Whether you just leave a voicemail or have a live conversation with a donor, you want to make a note of the results and record them in your database. Remember, the goal of building ongoing relationships is to show donors you know them. Once they’ve told you something, they expect you to remember! If you assign the calls to volunteers or other staff, make sure they report back to you with the results of their calls. It’s your responsibility to make sure this information is captured so you can become more and more donor-centered as you build your relationships over time.
2. Do what you said you’d do, and do it NOW.
This seems obvious, but sometimes there are too many cooks in the kitchen. Maybe you got to chatting and promised to send your donor some information. Or perhaps the donor told you about someone who is recently deceased, and you know you should make a note in their donor record. If your job is to call, but it’s someone else’s job to follow up, make sure this doesn’t get lost in the shuffle.

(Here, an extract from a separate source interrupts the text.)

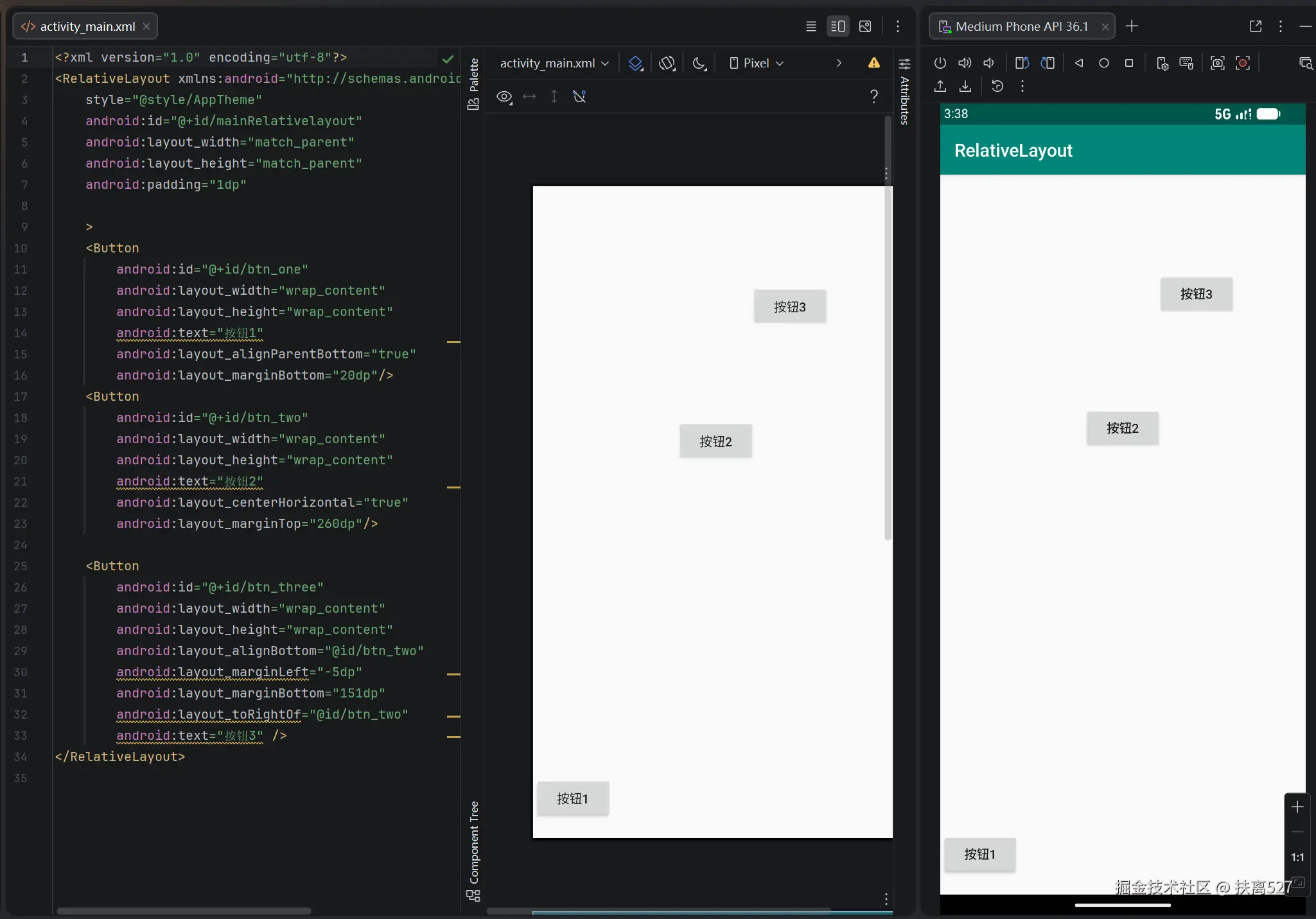Click 按钮2 in the emulator screen
The image size is (1316, 919).
tap(1122, 428)
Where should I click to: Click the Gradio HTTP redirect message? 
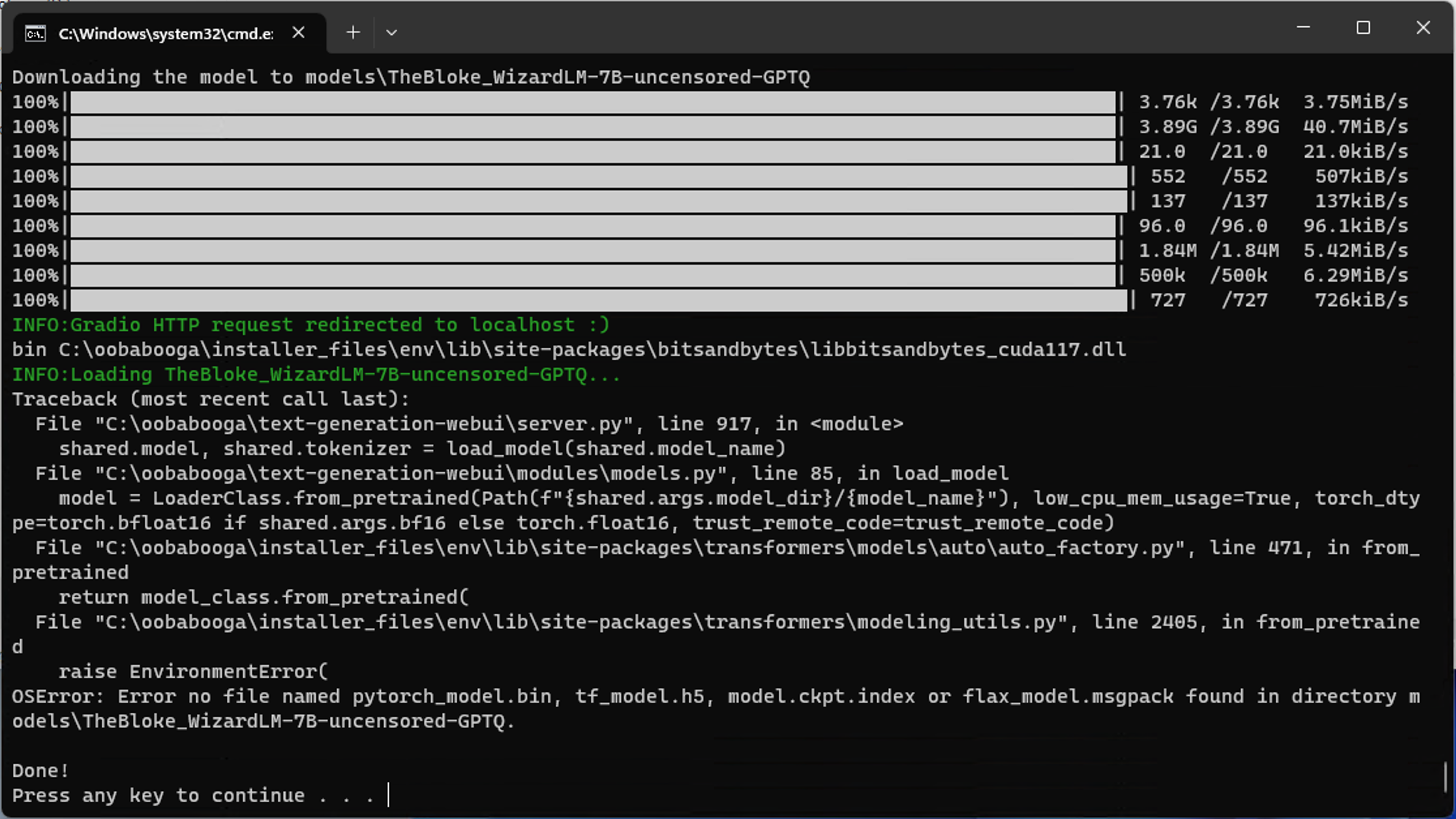coord(310,324)
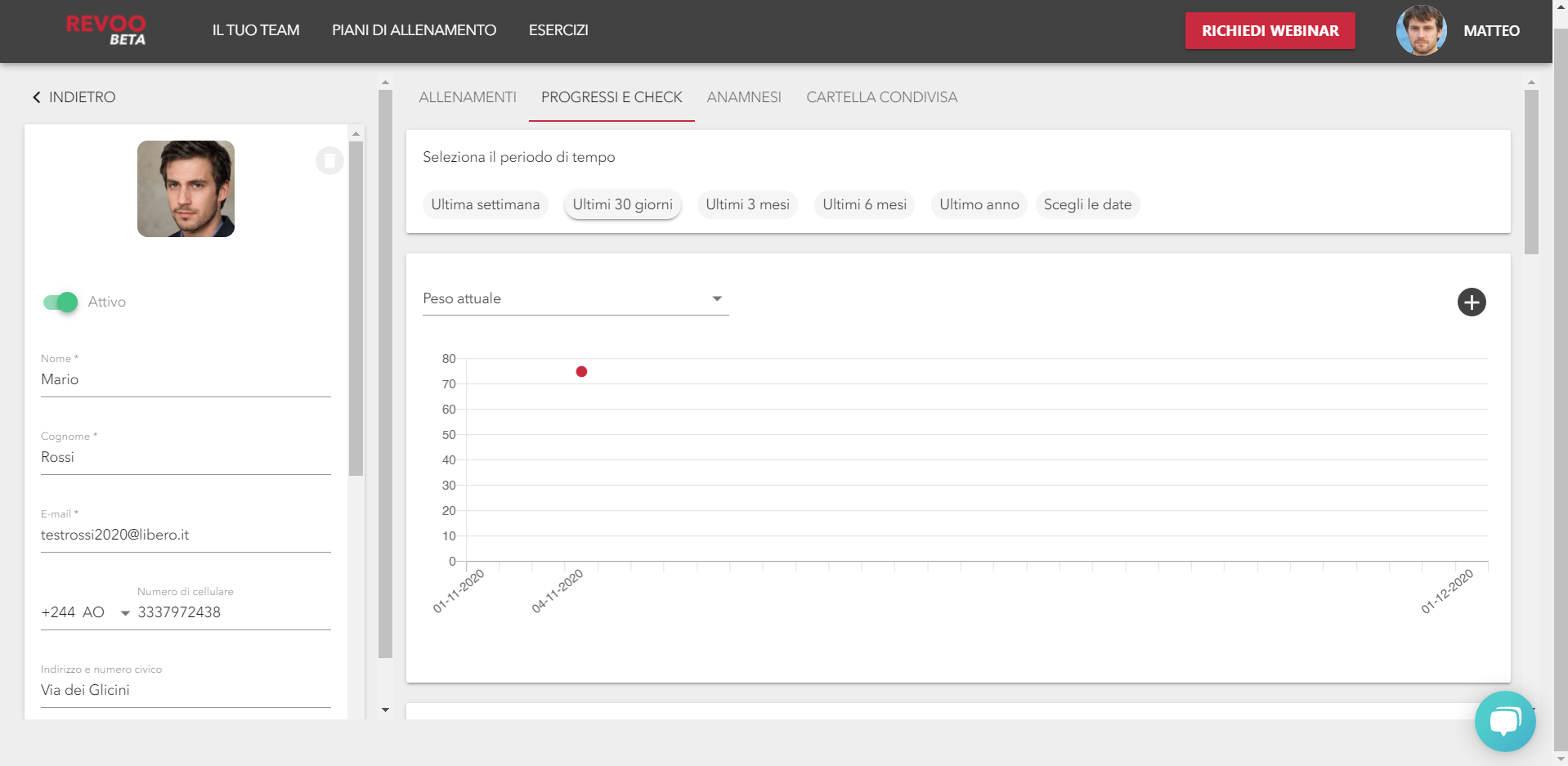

ACTION TIP: Don’t forget to record the simple fact this donor received a call, especially if you’re doing a test to determine if it’s worth devoting more time/resources to making thank you calls. Only by measuring results will you know if those who were called performed better (renewed at higher percentage rates and/or higher dollar levels) than those who were not called.
BONUS: The Spontaneous Thank You Call
Don’t confine thank you calls to just after a monetary gift is made. There are all sorts of opportunities to thank folks, and in this case more is more. You really can’t thank people too much! Think about this personally for a minute. If someone thanks you for something once it feels good. But that feeling evaporates over time. If you see the person again, and they remindyou how grateful they remain for what you did, it reinforces the good feelings for you. This probably makes you feel warm and friendly towards them.
To really boost donors’ good feelings, and overall donor retention, requires an organization-wide culture in which you channel an attitude of gratitude all year long.
Partly this means taking a moment, maybe daily, to think about what you’re grateful to your donors for. Sometimes thinking about specific people helps. This is where spontaneous phone calls come in. Think of it as planned “random acts of kindness.” In other words, you may not know in advance specifically what you’re going to do, or who you’re going to call, but you do have the ongoing intention to do something to keep the love flowing and solidify your donor relationships.
As you develop your annual strategic development plan, incorporate a number of gratitude strategies. Here’s one idea:
ACTION TIP: Set aside 15 minutes on your calendar every day just to make thank you calls. Rack your brain (if you must) to come up with someone who did something for you. It may be another person on your staff. It may be a vendor. It may be a donor’s administrative assistant. And, of course, don’t forget your donors! You can also use these calls to get to know folks and to let them get to know you. SPECIAL BONUS: The more you rock your donor acknowledgement, the better you’ll feel. Yup. There’s psychological research on gratitude that shows the benefits are reciprocal. Gratitude is contagious — in a very good way! Nothing else will keep your donors in as continually a receptive frame of mind.
Want to Cultivate an Attitude of Gratitude?
If you’re among the slew of nonprofits who received a lot of new donations during the pandemic months, you owe it to yourself to develop a robust plan to convert these generous folks to ongoing supporters. Grab my Attitude of Gratitude Donor Guide. You’ll learn what donors really want from you, with specifics on precisely how to give it to them.
Remember your prompt, personal thank you builds a bridge to future support and deeper engagement. Do it well, and you are on your way to future fundraising success.
A version of this post originally appeared December, 2015 on the Network for Good blog. The advice remains just as true today as it was then, in fact more so — because donor retention has sadly decreased over the ensuing period. If you learn to rock thank you calls, and other forms of gratitude, you’ll stand out — in a very good way. These are simple, tested strategies — that too few nonprofits employ.